Estaban de nuevo en Le Touquet, en unas maravillosas playas del norte de Francia donde cuando el viento lo permite es el lugar más paradisíaco que se pueda encontrar entre tierra y mar. Habían alquilado una casona formidable, con largo y altos salones cuajados con los más exquisitos muebles dispuestos por una dama que en esos momentos bogaba por el Pacífico en un velero sin demasiado rumbo.

Los dormitorios habían sido compuestos como las Cuatro Estaciones de Vivaldi y el salón inmenso de la planta baja podía haber servido para alguna escena rodada por Visconti, quizá después de una peste en Venecia y de un amor juvenil y prohibido.

Todo olía en esta casa a paz y mar tranquila mientras a diez metros de los ventanales, las olas se comportaban sin la menor contención y el viento empujaba a los turistas provistos de largos abrigos de lona de un amarillo chillón como si los hubiese pintado Van Gogh.

Patricia pidió un informe pormenorizado de los días que su padre y María Dolores había pasado en la isla de Ulises aunque, haciendo honor a su fama de parisiense chic y discreta, detenía los relatos cuando los dos se retiraban a sus habitaciones, en plural, aunque Patricia sabía que era una manera de papá de guardar las apariencias.

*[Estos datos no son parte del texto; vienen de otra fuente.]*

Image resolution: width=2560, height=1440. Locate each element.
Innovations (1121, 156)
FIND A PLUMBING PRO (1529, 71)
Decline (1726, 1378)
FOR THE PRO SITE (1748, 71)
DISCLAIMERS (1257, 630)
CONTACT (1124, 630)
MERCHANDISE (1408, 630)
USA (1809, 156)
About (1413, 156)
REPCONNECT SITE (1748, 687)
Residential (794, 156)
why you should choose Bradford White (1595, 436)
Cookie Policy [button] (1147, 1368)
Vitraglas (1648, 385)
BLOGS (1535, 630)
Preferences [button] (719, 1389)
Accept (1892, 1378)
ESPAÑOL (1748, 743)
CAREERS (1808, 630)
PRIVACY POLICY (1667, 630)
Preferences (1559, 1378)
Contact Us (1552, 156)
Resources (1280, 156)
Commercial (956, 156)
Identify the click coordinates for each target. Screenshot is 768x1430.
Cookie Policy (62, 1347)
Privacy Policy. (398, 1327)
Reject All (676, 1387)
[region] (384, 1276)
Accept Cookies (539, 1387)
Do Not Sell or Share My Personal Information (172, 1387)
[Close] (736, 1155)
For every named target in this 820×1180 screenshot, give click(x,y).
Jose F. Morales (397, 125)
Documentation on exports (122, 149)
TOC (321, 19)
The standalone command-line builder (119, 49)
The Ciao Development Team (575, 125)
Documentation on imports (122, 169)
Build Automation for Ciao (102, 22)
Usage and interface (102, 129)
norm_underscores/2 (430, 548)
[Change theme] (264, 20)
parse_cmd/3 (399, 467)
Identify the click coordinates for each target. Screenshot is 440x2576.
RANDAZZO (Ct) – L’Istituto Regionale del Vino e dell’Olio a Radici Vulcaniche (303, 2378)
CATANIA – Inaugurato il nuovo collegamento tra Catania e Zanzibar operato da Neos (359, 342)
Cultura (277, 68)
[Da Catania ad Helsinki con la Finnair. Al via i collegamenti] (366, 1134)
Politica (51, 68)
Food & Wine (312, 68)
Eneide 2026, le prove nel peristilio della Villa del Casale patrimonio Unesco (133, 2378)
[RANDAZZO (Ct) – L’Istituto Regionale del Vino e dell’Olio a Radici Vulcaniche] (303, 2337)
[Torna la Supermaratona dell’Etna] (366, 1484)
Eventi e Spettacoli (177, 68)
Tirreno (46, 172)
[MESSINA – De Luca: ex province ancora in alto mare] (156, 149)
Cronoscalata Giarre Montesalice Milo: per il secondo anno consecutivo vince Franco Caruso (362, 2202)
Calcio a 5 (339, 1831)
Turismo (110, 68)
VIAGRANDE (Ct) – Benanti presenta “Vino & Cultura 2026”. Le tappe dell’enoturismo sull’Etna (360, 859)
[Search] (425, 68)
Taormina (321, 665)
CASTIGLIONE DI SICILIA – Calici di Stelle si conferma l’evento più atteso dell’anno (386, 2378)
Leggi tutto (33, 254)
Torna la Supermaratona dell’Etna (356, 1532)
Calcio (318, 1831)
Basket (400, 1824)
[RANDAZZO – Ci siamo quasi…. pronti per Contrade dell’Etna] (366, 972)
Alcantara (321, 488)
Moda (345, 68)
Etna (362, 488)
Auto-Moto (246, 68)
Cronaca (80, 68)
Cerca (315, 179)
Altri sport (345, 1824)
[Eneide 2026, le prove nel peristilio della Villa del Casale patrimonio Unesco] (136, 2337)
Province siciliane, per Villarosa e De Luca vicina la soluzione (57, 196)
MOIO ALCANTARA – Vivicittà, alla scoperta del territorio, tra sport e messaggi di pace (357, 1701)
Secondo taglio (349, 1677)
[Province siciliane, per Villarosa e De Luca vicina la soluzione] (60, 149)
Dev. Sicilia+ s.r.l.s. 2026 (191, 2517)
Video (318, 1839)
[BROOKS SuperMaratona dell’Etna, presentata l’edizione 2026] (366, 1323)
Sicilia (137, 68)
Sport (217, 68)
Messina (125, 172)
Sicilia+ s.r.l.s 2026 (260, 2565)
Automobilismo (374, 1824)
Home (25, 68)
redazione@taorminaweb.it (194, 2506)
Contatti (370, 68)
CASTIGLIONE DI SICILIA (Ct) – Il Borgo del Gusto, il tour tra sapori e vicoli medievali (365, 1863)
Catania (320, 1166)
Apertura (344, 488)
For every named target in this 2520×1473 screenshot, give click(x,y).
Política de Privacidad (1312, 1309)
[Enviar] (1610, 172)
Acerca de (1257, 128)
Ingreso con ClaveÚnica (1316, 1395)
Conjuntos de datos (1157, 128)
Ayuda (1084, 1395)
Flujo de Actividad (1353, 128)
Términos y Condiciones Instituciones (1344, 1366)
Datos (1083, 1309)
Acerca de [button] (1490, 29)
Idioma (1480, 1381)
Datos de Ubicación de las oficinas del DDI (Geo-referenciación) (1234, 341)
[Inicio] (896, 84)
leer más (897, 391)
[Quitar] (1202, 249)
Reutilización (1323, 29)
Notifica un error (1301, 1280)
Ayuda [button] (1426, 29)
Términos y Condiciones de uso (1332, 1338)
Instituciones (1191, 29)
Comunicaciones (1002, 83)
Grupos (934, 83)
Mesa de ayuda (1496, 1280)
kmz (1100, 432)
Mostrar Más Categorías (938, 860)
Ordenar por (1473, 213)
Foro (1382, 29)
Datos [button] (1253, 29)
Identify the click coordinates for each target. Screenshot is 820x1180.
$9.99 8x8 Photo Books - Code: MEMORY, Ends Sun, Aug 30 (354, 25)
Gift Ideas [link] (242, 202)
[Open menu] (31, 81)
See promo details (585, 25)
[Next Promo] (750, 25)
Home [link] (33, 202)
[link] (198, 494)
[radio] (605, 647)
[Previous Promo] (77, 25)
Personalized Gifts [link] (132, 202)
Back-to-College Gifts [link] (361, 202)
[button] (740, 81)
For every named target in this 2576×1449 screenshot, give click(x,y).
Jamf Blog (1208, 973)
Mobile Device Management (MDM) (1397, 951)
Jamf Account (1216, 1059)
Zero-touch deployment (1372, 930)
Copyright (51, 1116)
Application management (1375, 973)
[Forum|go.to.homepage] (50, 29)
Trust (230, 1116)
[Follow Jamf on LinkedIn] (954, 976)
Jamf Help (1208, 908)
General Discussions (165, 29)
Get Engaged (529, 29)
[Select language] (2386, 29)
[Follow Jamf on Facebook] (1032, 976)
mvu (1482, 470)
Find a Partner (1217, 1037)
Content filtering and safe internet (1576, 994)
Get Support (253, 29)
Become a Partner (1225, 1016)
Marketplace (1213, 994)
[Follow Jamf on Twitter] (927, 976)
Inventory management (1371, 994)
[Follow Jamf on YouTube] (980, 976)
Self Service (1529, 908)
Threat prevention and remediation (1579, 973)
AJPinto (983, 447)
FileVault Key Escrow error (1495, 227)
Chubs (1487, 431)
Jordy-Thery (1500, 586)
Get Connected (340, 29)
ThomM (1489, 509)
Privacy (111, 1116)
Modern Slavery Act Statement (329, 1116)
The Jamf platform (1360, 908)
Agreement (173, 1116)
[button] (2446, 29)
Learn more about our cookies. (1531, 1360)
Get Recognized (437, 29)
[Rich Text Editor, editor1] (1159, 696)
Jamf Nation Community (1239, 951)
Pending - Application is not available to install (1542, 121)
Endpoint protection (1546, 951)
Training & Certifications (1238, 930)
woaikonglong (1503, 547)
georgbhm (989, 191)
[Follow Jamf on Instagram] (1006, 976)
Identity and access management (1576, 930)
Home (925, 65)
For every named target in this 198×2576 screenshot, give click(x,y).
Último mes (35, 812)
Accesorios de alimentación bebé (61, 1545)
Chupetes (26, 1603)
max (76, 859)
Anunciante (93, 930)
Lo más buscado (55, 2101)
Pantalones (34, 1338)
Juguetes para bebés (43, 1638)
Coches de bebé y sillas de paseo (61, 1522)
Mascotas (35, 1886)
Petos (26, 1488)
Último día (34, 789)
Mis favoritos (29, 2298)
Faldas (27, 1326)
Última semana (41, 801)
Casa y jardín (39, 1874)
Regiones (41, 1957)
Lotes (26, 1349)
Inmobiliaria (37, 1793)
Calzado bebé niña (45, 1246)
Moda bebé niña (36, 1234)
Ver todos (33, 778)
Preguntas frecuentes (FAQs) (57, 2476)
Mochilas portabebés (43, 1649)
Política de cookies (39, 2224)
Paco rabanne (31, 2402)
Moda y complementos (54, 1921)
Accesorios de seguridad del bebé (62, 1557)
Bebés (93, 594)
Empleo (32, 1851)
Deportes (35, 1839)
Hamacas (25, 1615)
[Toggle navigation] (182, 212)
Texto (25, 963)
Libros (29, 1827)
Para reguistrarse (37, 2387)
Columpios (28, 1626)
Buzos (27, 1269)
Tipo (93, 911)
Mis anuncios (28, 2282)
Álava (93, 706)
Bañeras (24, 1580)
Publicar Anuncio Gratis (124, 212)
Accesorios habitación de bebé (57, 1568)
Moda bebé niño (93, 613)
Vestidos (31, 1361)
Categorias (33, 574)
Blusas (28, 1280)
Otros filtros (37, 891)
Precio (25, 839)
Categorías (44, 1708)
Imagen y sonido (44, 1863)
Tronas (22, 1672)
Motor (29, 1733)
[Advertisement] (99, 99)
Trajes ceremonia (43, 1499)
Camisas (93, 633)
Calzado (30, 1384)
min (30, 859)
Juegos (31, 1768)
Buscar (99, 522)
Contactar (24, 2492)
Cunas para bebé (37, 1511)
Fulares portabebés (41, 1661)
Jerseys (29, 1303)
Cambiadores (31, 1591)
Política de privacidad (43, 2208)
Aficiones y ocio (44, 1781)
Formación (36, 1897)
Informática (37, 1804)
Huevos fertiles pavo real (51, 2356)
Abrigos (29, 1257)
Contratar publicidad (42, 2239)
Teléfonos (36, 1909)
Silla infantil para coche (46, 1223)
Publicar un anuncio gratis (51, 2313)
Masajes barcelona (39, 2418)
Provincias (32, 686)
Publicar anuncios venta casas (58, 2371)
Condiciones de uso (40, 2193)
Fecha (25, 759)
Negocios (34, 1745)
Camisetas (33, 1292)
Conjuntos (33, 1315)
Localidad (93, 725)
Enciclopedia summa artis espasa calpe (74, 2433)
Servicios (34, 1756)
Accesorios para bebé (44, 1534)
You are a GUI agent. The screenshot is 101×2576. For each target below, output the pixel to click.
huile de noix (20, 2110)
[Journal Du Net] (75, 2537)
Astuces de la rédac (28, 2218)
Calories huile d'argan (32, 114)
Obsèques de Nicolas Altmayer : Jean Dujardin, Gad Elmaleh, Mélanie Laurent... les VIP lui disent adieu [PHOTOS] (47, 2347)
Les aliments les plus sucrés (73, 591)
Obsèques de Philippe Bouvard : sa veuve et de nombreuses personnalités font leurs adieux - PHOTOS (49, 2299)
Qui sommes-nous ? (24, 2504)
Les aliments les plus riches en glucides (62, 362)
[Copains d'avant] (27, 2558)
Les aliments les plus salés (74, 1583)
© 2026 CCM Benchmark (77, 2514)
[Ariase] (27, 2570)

Conocía la historia de estos enamorados “de toda la vida” a la que las circunstancias habían mantenido siempre separados, intervalo en el que Luis se había casado con la madre de Patrice y de sus otras hermanas, seis en total. Más un muchachito llegado a última hora, cuando ella ya estaba haciendo sus últimos adioses.

A Patricia no le gustaba hablar de aquellos momentos tan difíciles, que todas habían afrontado haciendo piña con Luis, que no sabía por dónde empezar de nuevo, ese beguin the beguin que nadie sabe bailar nunca, por más que ame a Cole Porter.

Regresaban de la playa con los rostros embadurnados de arena tenaz cuando les llegó la llamada telefónica.

Era una hermana de María Dolores, con la que Luis hacía buenas migas. Sonrió al reconocer su voz y se iba a lanzar en una serie de bromas que eran como sus claves de reconocimiento cuando ella, al otro lado del hilo, le paró en seco.

- Lo siento Luis, lo siento no… (se le cortaba la voz en medio de sollozos incontenibles). María Dolores falleció anoche. No, no, déjame si no no podré. Hacía mucho tiempo que estaba muy enferma y estoy segura de que nunca te dijo nada. Ya sabes cómo le gustaba fumar… Según su médico tenía los pulmones hechos polvo. Ha tenido una hemoptisis que ha sido imposible atajar. Y fíjate que anoche habíamos estado hablando de vosotros dos, de vuestro viaje en busca de Ulises.

Quince minutos después, Luis corría rumbo a Amsterdam aunque sabía que no valía la pena llegar. Que ella no hubiese querido que la viera muerta. La carretera A1 le llevaba hacia la frontera entre Francia y Holanda y dentro de un rato estaría en Hilversum.

Paró el coche en una cuneta. Todavía no había estrellas en el cielo y probablemente ya nunca más las habría.